My life changed dramatically when we became caregivers for my in-laws, relocating to Georgia for full-time care. I turned down a full-time job, juggling multiple part-time jobs so that I could be more available to help. This would allow my husband to work full time while I was helping with managing in-laws frequent medical appointments and hospitalizations. This already demanding situation took a devastating turn when his dad passed away. 

I was then intentionally exposed to severe allergens—shellfish, bananas, and various chemicals—by my mother-in-law and her guests. They would suddenly wear fragrances, use plug-ins, chemical cleaners, and even spray Febreeze around me, mocking my anaphylactic reactions. These exposures escalated my symptoms, with each incident more severe than the last, leading to new allergens and repeated anaphylaxis requiring emergency interventions. This prolonged exposure led to Multiple Chemical Sensitivities (MCS) and Mast Cell Activation Syndrome (MCAS), which profoundly affect every aspect of my life. The constant stress and emergency medications also resulted in a diagnosis of adrenal insufficiency (low cortisol).

MCAS significantly effects my quality of life. The excessive histamine production causes debilitating reaction. My ability to eat is restricted; some days, I rely solely on IV fluids for hydration because my body won't tolerate even drinking water. I can't use unfiltered water for washing my hands, showering, or cooking. I must avoid countless environmental triggers, necessitating the use of a mask in public which I only leave home now for appointments. The constant threat of unpredictable, life-threatening reactions leaves me homebound. Anything at any time can be dangerous for me. Because of the constant assault of allergen exposures it resulted in overloading my immune system. In turn, my body attacks itself. It's like being allergic to living, self, and the world.

Since March 2023, I've been under the care of an MCAS specialist who also recognized and had me see a doctor that confirmed Postural Orthostatic Tachycardia Syndrome (POTS) diagnosis also. We’ve been trying options for both MCAS and POTS.

My triggers include stress, emotional changes, fatigue, heat, sunlight, mold, pollen, dust, chemicals, scents, smoke, exhaust fumes, fluorescent lights, exercise, insect bites, infections, hormonal fluctuations, and even airborne food scents. Symptoms like chronic fatigue, anaphylaxis, dizziness, brain fog, cognitive impairment, full-body hives, weight gain, infections, adrenal issues, shock-like sensations, blurred vision, tremors, insomnia, and sensory processing difficulties are debilitating. My physical limitations require handicapped parking permits due to sudden flares, fainting, and anaphylactic reactions.

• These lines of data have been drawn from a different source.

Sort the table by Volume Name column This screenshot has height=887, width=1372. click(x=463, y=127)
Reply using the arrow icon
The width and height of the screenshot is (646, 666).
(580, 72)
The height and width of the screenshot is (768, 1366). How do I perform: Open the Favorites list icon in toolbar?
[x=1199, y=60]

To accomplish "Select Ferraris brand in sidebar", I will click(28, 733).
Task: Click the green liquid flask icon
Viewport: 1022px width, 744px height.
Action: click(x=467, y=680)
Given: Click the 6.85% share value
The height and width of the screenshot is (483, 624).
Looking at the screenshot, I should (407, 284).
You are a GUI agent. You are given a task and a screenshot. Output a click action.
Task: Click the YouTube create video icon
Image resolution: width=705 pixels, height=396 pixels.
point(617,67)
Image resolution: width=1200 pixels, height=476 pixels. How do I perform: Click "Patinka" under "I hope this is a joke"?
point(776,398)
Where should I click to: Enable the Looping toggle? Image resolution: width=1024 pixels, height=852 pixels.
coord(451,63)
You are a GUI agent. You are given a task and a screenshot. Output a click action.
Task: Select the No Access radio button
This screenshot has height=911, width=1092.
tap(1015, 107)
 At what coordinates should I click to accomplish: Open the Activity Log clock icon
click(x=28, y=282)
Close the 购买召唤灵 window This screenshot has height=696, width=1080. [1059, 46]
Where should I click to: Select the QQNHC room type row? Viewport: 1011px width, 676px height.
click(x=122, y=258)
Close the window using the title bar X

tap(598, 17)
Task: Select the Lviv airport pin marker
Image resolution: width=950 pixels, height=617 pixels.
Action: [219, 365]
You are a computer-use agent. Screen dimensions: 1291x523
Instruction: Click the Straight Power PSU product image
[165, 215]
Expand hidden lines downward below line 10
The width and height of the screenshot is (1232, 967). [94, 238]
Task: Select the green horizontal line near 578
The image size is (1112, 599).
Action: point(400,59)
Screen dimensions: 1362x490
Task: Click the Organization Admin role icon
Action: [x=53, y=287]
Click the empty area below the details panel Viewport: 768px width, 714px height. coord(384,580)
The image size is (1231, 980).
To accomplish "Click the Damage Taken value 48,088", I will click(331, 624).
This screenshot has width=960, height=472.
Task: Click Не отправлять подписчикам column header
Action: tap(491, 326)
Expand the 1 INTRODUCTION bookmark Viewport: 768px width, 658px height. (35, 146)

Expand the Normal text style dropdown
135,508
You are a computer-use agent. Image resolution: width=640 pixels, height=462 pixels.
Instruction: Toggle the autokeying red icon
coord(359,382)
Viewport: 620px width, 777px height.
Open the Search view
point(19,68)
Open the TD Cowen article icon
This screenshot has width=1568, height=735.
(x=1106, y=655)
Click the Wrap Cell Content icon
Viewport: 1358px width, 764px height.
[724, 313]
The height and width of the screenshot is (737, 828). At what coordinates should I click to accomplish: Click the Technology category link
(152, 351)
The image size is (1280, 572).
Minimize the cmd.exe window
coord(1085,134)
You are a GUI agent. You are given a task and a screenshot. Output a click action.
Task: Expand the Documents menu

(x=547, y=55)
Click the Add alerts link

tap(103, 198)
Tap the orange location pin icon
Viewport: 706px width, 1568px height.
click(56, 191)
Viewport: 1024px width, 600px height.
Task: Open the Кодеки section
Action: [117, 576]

For me each day is highly restricted in even basic task, ability to work, go to church, grocery shop, errands and so forth. The airborne particles of most all foods causes me severe MCAS attacks which means that I can’t go out to eat, places that someone may have food, and most places. Even my husband's food has to be prepared outside of my living space. These challenges have led me to seeking disability, but that takes time I have multiple appointments each month. We are struggling to find a stable baseline with various medications. I have lost multiple jobs due to health, symptoms, airborne allergies, collapsing, and anaphylaxis at work, resulting in medical leave.

All of this combined with the consistent need for emergency rescue medications to stop severe MCAS attacks including anaphylaxis led to the decision to have a port placed. This is a decision with my MCAS specialist and medical team and necessary to save my life.

My husband, navigating his medical challenges, including a pituitary tumor, he has had no family help for financial assistance, and my family’s help is limited.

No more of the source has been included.